##### Source information
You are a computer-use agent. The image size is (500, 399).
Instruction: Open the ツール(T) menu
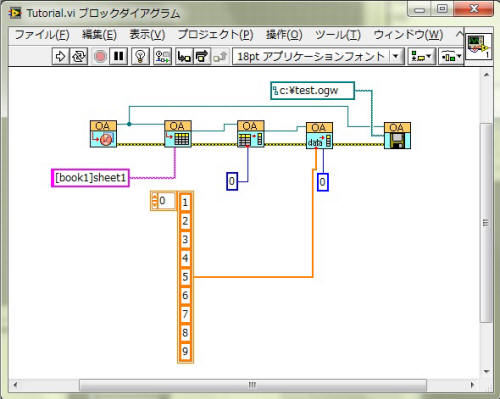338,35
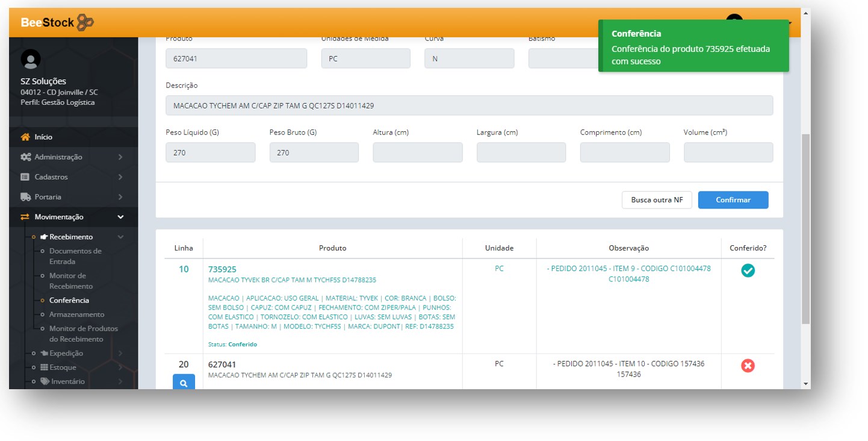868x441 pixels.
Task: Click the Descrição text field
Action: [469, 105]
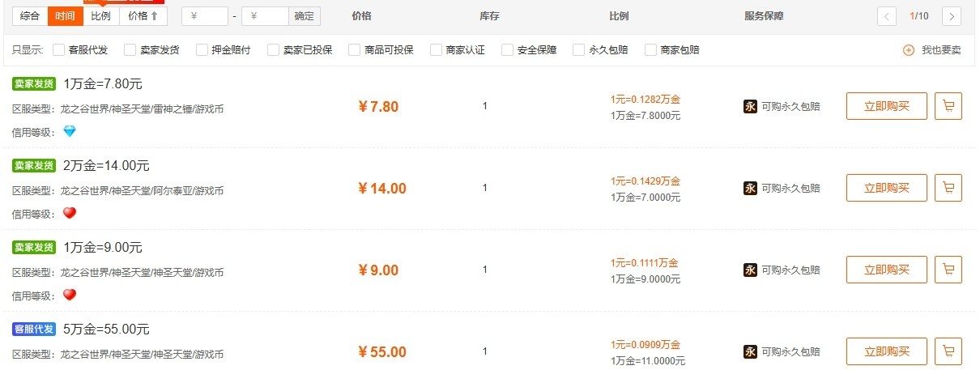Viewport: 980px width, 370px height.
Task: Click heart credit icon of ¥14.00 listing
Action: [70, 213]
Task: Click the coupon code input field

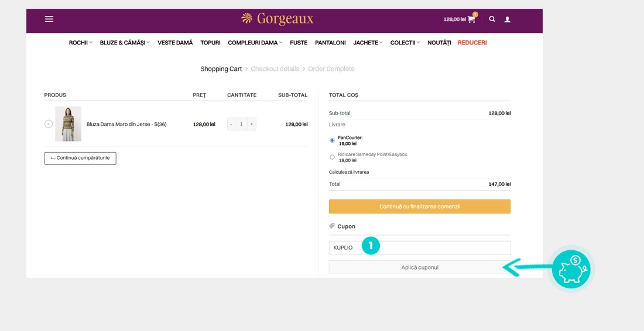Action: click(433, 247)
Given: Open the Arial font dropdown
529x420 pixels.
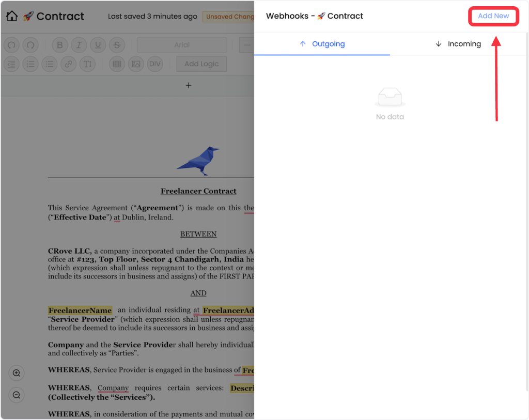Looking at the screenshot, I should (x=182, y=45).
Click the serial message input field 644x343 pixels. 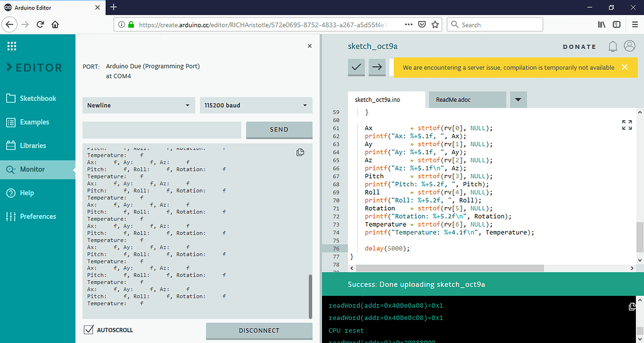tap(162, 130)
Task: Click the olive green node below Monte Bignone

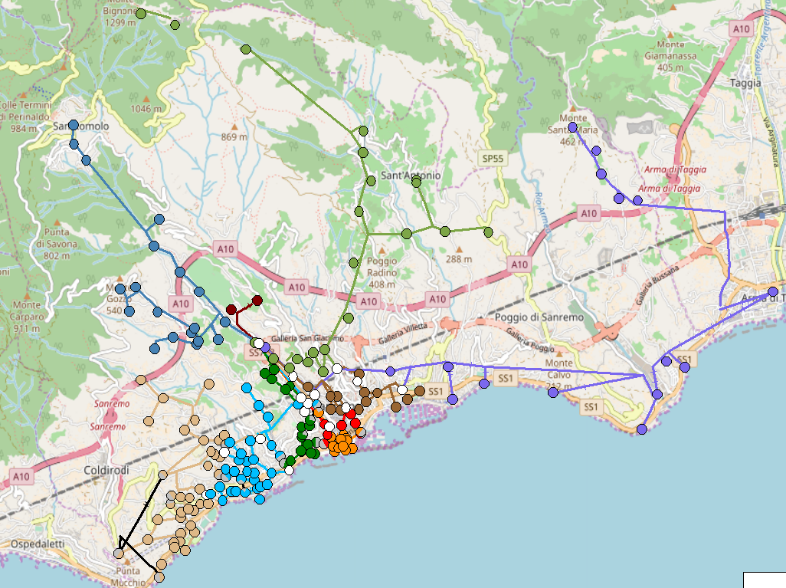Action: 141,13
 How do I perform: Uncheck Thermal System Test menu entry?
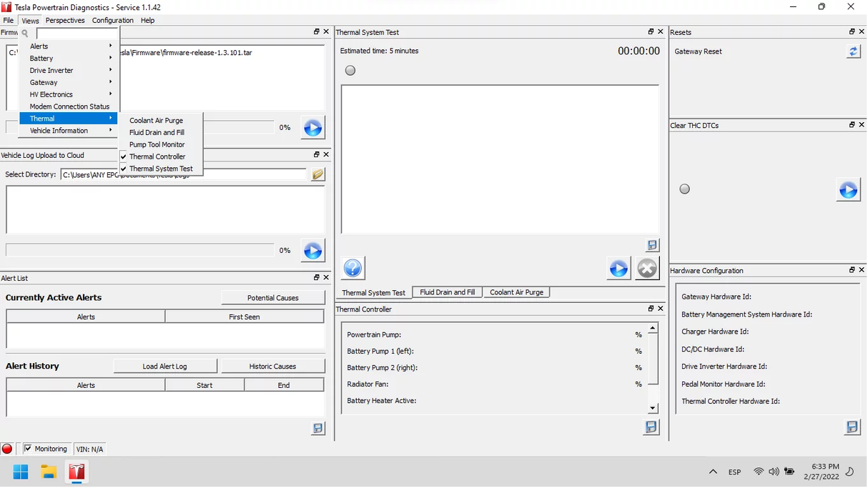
##########
What is needed:
Please give again, exactly and only, the lines from the top of the listing above through the line that has "Given: Open the Arial font dropdown", with pictures left out.

Result of the exercise:
You are a computer-use agent. The image size is (500, 399).
Instruction: Open the ツール(T) menu
338,35
868x441 pixels.
Task: Click the Descrição text field
Action: [469, 105]
Viewport: 980px width, 370px height.
Task: Click heart credit icon of ¥14.00 listing
Action: [70, 213]
Task: Click the coupon code input field

Action: click(433, 247)
Given: Open the Arial font dropdown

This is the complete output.